Though it’s proven to increase productivity and retention, variety and flexibility is still in conflict with the traditional way of working, including standard work schedules in place since the Industrial Revolution. But while flexible working policies have benefits, it’s not without setbacks either. If employees become out of sync with others in their team or network, the value of their time is reduced, leading to higher stress levels and lower well-being.
To deal with this particular issue, the report suggests you should lay out clear rules that establish the time when people must be available – either physically or online – and allow them to have ‘protected time off’, during which colleagues must respect their need for recuperation. Also, the worth of flexible work will be appreciated only if your leadership monitors the activity and makes sure all the employees understand the concept, its rules and its benefits.
- Provide an ecosystem of workspace
We’re constantly connected to our work and, especially in open-spaces, we’re prone to interruptions, if not from our email, from our colleagues. The truth is, constant interruptions and noise leave us feeling exhausted. The solution might be to give your people the opportunity to combine coming into work with working outside the office, but also have both common and private spaces in the office.

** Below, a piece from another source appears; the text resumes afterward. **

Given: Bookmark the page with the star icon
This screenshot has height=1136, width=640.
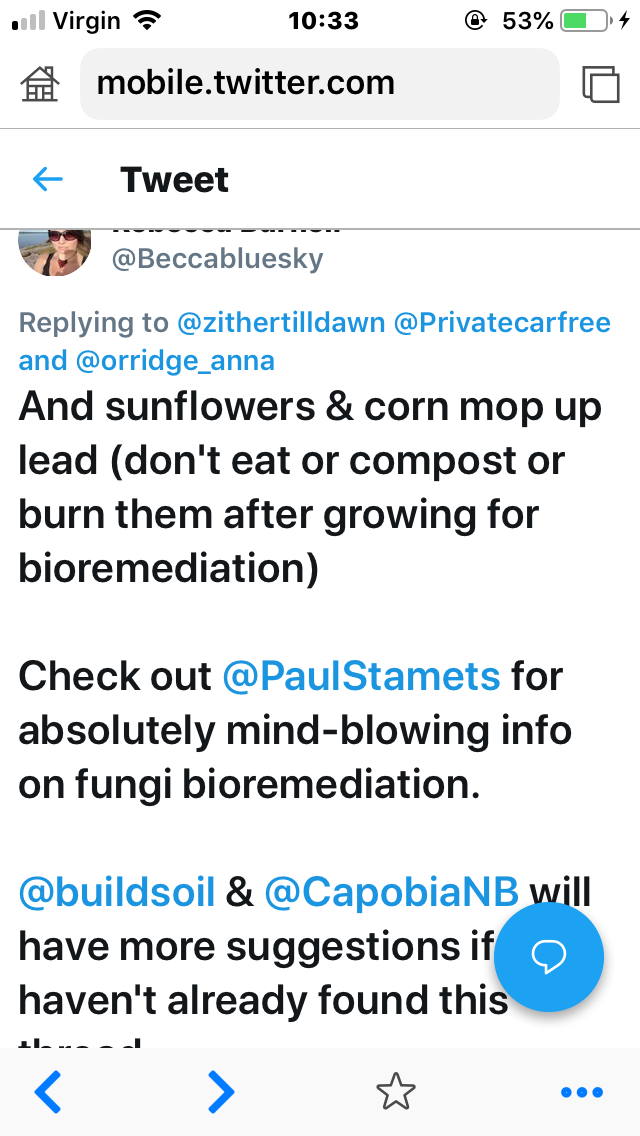Looking at the screenshot, I should 395,1092.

The best work environments reflect the natural rhythm of collaboration: people need time alone to be able to focus and process information and come together as a group to build on those ideas.
To fully nurture vitality your business needs to accommodate several types of work environments and rhythms. For example, our PwC Global report shows 71% of respondents say supporting remote and virtual working is important to their future.
Empower your people by giving them a choice
Like Anne M. Mulcahy, former chairperson and CEO of Xerox Corporation, said:
Employees who believe that management is concerned about them as a whole person – not just an employee – are more productive, more satisfied, more fulfilled. Satisfied employees mean satisfied customers, which leads to profitability.
She couldn’t had said it better. Leading businesses need to recognise the value of their people experience and take the initiative rather than simply reacting to change. By offering employees a choice, might be the most productive and satisfying way to go.
It’s possible to bring people together, empowering them to deliver by offering a space and conditions that best suit their way of working. It’s possible to turn flexible working from a grudging policy into a differentiating source of energy, engagement and loyalty. And there are ways to help your employees see into the future, judge what skills they need and develop the capabilities for sustained employability.
By offering employees a choice, taking in consideration their workload, their working style and their need for some individual time, might be exactly what you need to keep the loyalty of highly-skilled employees.